6 miles seems a very optimistic estimation: 2.4Ghz propagation is very reduced by obstacles like buildings or trees and at that frequency the atmospheric water (fog, rain, humidity) have a big impact on propagation. And you need also to consider that 2.4Ghz is a very polluted band, then the noise floor is significatevly higher than in the 865/915 Mhz. Moreover at 2.4Ghz the Fresnel window is smaller and the risk of multipath fading is higher.


Replies

K0balttoday at 3:46 AM

LORA uses a sub noise-floor link budget. It allows some pretty crazy performance, at the expense of massive speed losses. Like 203kbps for LoRa vs 1,376,000kbps for WiFi lol.(max phy speeds, ymmmv).

WiFi sensitivity is about -90dB, while LoRa sensitivity is around-150dB…. So that’s about a million times more sensitive. So you need about a million times more signal strength to use low bandwidth WiFi (still impossibly fast by LoRa standards) than to use low bandwidth LoRa.

Those are radio specifications. Real links require about 10db more to get any kind of reliability, but the comparison stands.

golem14yesterday at 9:53 PM

The record seems to be 830 miles (with antennas at sea level, no less)

https://www.thethingsnetwork.org/article/new-lora-world-reco...

But, that's receiving 3 of maybe thousands of packets.

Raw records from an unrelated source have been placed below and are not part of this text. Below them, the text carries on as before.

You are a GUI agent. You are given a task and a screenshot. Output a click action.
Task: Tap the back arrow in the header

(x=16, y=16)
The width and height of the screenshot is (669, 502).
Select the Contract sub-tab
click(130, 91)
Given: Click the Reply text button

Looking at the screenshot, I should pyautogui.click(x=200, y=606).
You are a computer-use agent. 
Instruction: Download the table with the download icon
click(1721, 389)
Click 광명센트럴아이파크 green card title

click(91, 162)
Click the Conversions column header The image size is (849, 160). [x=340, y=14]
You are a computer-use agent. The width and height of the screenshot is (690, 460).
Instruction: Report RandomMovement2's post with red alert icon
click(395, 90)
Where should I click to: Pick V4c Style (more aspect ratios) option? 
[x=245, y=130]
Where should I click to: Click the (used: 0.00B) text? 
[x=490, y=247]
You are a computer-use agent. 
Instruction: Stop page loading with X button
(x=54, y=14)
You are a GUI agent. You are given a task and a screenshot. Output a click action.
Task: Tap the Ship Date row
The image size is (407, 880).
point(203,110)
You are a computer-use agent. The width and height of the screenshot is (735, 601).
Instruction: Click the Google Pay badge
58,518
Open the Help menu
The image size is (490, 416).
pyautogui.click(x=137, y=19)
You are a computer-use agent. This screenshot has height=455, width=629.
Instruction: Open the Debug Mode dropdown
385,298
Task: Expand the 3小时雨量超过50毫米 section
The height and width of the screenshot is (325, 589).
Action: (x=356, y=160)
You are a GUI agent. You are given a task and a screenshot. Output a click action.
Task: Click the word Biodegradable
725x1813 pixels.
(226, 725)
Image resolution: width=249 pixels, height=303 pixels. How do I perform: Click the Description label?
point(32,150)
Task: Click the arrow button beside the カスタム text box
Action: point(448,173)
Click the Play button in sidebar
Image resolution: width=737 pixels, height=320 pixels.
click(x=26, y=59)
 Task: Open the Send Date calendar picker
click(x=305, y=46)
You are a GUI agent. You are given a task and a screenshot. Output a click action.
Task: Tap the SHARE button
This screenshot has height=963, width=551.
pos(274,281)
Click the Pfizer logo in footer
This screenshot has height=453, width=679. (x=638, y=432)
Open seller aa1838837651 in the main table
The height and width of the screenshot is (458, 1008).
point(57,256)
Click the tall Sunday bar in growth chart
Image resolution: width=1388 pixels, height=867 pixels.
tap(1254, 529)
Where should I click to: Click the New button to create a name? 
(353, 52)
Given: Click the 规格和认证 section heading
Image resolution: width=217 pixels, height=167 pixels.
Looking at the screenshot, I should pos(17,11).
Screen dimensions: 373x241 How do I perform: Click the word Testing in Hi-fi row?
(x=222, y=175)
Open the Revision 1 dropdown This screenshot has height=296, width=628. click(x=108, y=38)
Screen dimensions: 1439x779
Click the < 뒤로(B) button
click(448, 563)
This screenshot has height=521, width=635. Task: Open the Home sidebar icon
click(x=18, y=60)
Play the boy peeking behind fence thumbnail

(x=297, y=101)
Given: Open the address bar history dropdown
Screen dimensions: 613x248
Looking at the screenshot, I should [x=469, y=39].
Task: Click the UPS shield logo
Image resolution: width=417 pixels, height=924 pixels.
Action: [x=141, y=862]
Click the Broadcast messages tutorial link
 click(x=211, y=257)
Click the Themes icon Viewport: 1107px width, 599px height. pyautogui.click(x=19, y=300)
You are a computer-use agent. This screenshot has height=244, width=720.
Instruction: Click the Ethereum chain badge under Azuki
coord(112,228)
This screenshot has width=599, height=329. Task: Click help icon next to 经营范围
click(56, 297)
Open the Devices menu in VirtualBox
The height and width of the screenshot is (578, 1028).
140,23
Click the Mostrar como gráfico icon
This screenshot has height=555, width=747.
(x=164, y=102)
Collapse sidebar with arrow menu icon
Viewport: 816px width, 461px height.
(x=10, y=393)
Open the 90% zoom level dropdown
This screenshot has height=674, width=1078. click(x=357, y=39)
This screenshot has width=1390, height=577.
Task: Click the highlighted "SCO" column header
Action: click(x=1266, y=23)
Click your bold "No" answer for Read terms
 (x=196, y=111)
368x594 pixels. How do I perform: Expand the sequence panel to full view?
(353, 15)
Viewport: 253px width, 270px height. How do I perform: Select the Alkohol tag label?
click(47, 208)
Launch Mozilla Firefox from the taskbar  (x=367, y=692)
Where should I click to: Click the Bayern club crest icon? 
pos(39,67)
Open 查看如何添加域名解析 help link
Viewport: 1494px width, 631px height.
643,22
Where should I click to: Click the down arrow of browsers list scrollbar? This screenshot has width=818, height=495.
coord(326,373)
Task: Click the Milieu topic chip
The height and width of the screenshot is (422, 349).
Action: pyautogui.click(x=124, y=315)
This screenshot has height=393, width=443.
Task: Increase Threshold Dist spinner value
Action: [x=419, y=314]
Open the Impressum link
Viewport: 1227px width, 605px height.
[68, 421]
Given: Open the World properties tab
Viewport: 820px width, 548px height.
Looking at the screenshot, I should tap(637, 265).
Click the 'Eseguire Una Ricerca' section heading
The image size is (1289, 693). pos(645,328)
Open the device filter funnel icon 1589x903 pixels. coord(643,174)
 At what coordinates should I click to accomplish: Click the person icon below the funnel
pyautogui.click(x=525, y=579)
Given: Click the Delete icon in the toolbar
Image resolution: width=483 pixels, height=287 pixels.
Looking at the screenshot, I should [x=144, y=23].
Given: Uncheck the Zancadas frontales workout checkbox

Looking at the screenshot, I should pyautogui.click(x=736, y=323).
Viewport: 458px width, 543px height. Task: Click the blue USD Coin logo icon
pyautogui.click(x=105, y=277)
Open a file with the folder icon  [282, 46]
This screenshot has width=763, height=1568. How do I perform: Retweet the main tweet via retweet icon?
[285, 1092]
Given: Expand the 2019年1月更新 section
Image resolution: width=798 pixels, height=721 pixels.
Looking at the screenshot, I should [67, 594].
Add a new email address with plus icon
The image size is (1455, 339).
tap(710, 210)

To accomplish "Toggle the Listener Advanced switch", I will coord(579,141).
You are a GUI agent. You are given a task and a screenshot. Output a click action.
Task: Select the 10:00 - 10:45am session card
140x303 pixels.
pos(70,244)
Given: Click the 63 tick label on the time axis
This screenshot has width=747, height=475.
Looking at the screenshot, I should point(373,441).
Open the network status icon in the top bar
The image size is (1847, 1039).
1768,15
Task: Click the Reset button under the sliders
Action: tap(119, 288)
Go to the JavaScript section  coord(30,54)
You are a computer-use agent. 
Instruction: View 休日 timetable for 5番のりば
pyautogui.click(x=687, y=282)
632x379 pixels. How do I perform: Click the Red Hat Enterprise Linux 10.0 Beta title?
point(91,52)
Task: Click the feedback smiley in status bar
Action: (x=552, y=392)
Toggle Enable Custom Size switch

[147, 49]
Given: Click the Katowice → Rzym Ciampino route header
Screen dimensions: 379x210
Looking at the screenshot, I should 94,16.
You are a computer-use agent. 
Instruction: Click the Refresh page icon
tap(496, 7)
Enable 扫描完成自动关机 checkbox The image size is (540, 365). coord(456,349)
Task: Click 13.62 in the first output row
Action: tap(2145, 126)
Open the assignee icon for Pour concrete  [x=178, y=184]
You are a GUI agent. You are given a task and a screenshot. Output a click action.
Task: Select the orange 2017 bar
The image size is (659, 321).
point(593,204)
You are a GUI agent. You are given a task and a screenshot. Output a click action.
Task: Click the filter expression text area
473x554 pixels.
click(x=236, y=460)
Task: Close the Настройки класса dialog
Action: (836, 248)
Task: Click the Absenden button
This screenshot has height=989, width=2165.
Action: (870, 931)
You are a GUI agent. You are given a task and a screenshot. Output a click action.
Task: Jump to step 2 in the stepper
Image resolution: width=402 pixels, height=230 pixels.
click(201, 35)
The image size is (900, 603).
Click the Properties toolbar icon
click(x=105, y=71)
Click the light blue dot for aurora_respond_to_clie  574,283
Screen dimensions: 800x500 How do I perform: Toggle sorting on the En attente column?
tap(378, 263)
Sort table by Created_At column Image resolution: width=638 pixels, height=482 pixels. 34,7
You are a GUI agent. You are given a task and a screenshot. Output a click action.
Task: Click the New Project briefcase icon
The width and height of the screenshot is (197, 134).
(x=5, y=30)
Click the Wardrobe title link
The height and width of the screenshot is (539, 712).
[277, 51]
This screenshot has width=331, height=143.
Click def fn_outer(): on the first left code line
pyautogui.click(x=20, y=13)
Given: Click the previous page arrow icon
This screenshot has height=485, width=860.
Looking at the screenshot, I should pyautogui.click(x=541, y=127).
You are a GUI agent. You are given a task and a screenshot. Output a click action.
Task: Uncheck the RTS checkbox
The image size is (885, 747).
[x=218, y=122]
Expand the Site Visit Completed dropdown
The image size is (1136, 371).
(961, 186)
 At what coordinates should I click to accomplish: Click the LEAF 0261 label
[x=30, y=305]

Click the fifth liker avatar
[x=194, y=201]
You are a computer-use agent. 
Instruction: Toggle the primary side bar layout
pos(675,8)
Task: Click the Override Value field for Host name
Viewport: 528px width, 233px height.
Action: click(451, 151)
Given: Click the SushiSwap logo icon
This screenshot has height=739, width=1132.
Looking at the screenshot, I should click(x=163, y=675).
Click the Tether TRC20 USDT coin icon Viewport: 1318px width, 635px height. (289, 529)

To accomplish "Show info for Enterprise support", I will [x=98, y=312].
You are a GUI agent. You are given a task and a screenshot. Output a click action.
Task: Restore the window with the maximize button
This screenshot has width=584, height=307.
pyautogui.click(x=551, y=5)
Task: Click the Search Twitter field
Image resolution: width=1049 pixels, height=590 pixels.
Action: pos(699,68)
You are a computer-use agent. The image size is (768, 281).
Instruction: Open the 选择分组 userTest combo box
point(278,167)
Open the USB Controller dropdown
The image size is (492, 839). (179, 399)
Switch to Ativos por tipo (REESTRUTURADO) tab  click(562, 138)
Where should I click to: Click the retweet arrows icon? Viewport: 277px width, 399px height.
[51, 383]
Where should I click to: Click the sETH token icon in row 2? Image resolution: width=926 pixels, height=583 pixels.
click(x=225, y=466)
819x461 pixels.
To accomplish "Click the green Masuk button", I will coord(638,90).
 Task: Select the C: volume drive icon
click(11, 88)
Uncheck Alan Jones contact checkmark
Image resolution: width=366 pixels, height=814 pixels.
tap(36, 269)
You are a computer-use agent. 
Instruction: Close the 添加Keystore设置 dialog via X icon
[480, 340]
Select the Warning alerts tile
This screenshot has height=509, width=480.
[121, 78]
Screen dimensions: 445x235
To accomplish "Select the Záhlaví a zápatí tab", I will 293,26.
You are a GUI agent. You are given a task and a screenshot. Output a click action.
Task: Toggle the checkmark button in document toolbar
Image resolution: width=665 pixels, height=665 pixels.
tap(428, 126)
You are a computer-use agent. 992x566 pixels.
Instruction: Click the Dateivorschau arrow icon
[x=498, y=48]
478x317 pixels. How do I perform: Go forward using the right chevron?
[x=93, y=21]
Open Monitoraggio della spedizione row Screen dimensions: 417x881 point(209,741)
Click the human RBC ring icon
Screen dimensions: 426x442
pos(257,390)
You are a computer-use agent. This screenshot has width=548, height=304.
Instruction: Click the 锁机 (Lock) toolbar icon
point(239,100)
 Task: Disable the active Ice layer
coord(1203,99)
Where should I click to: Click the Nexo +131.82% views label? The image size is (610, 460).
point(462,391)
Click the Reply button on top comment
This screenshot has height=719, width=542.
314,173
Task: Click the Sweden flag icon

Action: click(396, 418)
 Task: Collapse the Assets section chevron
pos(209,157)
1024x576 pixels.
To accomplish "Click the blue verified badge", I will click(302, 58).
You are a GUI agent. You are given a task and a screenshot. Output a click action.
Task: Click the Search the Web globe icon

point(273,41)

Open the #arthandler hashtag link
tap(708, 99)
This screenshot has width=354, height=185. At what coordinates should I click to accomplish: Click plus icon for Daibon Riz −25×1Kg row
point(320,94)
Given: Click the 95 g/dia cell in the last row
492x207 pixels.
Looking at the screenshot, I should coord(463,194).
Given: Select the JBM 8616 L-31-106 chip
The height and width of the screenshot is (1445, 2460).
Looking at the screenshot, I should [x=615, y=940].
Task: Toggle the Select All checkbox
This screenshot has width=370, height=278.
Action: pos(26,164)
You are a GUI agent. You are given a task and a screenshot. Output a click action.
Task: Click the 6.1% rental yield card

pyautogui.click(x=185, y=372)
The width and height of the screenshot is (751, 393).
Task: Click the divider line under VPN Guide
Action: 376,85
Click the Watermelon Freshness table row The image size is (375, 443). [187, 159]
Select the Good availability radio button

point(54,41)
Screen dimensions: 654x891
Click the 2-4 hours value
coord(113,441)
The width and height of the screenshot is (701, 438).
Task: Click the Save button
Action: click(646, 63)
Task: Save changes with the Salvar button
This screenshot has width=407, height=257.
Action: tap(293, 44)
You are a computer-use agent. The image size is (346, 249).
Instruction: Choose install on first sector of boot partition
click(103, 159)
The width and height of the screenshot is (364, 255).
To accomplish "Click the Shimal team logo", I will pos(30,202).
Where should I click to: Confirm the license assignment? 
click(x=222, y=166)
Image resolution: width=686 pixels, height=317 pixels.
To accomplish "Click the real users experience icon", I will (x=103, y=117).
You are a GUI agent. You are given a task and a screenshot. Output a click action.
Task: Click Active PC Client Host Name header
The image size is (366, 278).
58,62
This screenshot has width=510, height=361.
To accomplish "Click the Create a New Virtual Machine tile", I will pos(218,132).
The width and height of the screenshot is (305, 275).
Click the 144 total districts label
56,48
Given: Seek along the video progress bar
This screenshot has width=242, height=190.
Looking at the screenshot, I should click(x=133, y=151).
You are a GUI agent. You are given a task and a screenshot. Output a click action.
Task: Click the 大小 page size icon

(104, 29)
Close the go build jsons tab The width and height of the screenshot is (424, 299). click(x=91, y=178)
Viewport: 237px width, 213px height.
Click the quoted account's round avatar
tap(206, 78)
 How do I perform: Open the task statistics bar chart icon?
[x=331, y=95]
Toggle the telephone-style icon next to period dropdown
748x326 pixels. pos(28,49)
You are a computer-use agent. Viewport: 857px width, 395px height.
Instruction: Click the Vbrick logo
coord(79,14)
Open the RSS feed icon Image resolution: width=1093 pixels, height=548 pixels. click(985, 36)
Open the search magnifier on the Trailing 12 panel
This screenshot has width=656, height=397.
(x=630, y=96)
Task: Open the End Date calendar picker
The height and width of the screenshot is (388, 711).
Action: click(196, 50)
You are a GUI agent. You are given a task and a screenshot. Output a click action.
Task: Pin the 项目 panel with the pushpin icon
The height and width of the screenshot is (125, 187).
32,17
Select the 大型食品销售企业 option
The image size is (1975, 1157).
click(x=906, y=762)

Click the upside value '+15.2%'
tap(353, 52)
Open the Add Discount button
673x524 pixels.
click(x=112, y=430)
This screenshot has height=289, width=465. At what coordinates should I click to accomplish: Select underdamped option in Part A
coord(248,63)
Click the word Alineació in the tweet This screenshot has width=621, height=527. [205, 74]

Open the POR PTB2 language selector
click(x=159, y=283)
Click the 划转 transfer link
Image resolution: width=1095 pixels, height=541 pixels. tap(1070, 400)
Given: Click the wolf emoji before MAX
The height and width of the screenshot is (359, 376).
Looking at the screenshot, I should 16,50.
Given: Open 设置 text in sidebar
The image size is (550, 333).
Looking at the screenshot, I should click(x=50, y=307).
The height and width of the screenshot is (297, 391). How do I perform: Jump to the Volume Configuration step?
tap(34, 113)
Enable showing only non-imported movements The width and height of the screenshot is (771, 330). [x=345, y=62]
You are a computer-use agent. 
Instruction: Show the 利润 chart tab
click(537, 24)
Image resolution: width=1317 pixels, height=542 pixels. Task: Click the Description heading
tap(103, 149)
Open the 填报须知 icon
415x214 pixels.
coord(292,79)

There's work on bouncing of LoRA signals off the moon:

https://engprojects.tcnj.edu/lora-eme/

Yes, but Joe Shmoe won't see this on their home setup trying to talk to a buddy 2 miles away behind a hill.

po1ntyesterday at 9:13 PM

I did a test with my long range drone on ELRS and managed to get 6km (not miles) so it might be reachable with higher TX elevation.

jauntywundrkindyesterday at 10:20 PM

I have skepticism too. But also, from a recent LoRa thread, and talking about 900MHz here, but someone said:

> Wifi HaLow 802.11ah. LoRa is another level. It works down to -146dBm. 802.11ah dies around -100dBm.

https://news.ycombinator.com/item?id=47890598

LoRa looks like someone is dropping a saw wave on the spectrum. It so clearly looks like such a blunt force user of spectrum. Just wild.